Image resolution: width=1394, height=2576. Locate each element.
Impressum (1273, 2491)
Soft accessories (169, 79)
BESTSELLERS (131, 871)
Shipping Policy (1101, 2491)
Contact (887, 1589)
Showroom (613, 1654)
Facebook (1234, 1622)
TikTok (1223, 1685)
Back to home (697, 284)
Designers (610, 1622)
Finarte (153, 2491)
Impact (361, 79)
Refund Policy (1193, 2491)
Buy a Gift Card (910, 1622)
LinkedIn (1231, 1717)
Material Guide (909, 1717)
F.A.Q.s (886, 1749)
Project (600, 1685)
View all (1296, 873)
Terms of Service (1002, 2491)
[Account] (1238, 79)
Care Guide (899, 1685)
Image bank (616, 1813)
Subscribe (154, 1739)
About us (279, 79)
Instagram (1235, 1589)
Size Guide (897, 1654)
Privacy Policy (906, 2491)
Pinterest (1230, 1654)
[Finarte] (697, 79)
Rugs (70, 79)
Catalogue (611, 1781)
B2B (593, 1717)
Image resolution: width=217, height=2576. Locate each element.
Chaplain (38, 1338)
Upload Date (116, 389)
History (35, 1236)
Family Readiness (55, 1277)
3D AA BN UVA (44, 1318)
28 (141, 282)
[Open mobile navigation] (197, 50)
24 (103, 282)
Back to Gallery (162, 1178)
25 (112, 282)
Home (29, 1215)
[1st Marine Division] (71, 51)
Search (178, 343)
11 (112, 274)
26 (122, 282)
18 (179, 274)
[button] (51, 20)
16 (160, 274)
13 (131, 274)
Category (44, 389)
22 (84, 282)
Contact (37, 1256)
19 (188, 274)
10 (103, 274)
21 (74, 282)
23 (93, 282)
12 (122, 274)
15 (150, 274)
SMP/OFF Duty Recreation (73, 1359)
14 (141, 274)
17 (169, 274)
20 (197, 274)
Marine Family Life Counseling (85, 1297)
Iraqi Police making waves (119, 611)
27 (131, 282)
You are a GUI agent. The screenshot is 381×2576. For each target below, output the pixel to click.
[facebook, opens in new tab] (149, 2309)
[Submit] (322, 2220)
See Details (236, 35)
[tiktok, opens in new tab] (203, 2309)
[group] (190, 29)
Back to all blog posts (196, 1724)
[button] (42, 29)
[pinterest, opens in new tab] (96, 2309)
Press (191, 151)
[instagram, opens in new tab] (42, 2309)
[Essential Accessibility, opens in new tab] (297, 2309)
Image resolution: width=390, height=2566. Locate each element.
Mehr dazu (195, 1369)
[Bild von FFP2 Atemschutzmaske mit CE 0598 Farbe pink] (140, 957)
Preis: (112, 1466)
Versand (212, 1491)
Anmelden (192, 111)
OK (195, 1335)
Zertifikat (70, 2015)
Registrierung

### [What you need to do]
The answer must be the line containing "Buy a Gift Card (910, 1622)" and every line after it to the end of the data, each set down exactly.

### [The answer]
Buy a Gift Card (910, 1622)
LinkedIn (1231, 1717)
Material Guide (909, 1717)
F.A.Q.s (886, 1749)
Project (600, 1685)
View all (1296, 873)
Terms of Service (1002, 2491)
[Account] (1238, 79)
Care Guide (899, 1685)
Image bank (616, 1813)
Subscribe (154, 1739)
About us (279, 79)
Instagram (1235, 1589)
Size Guide (897, 1654)
Privacy Policy (906, 2491)
Pinterest (1230, 1654)
[Finarte] (697, 79)
Rugs (70, 79)
Catalogue (611, 1781)
B2B (593, 1717)
Image resolution: width=217, height=2576. Locate each element.
Chaplain (38, 1338)
Upload Date (116, 389)
History (35, 1236)
Family Readiness (55, 1277)
3D AA BN UVA (44, 1318)
28 (141, 282)
[Open mobile navigation] (197, 50)
24 (103, 282)
Back to Gallery (162, 1178)
25 (112, 282)
Home (29, 1215)
[1st Marine Division] (71, 51)
Search (178, 343)
11 (112, 274)
26 (122, 282)
18 (179, 274)
[button] (51, 20)
16 (160, 274)
13 (131, 274)
Category (44, 389)
22 (84, 282)
Contact (37, 1256)
19 (188, 274)
10 (103, 274)
21 (74, 282)
23 (93, 282)
12 (122, 274)
15 (150, 274)
SMP/OFF Duty Recreation (73, 1359)
14 (141, 274)
17 (169, 274)
20 (197, 274)
Marine Family Life Counseling (85, 1297)
Iraqi Police making waves (119, 611)
27 (131, 282)
You are a GUI agent. The screenshot is 381×2576. For each target below, output the pixel to click.
[facebook, opens in new tab] (149, 2309)
[Submit] (322, 2220)
See Details (236, 35)
[tiktok, opens in new tab] (203, 2309)
[group] (190, 29)
Back to all blog posts (196, 1724)
[button] (42, 29)
[pinterest, opens in new tab] (96, 2309)
Press (191, 151)
[instagram, opens in new tab] (42, 2309)
[Essential Accessibility, opens in new tab] (297, 2309)
Image resolution: width=390, height=2566. Locate each element.
Mehr dazu (195, 1369)
[Bild von FFP2 Atemschutzmaske mit CE 0598 Farbe pink] (140, 957)
Preis: (112, 1466)
Versand (212, 1491)
Anmelden (192, 111)
OK (195, 1335)
Zertifikat (70, 2015)
Registrierung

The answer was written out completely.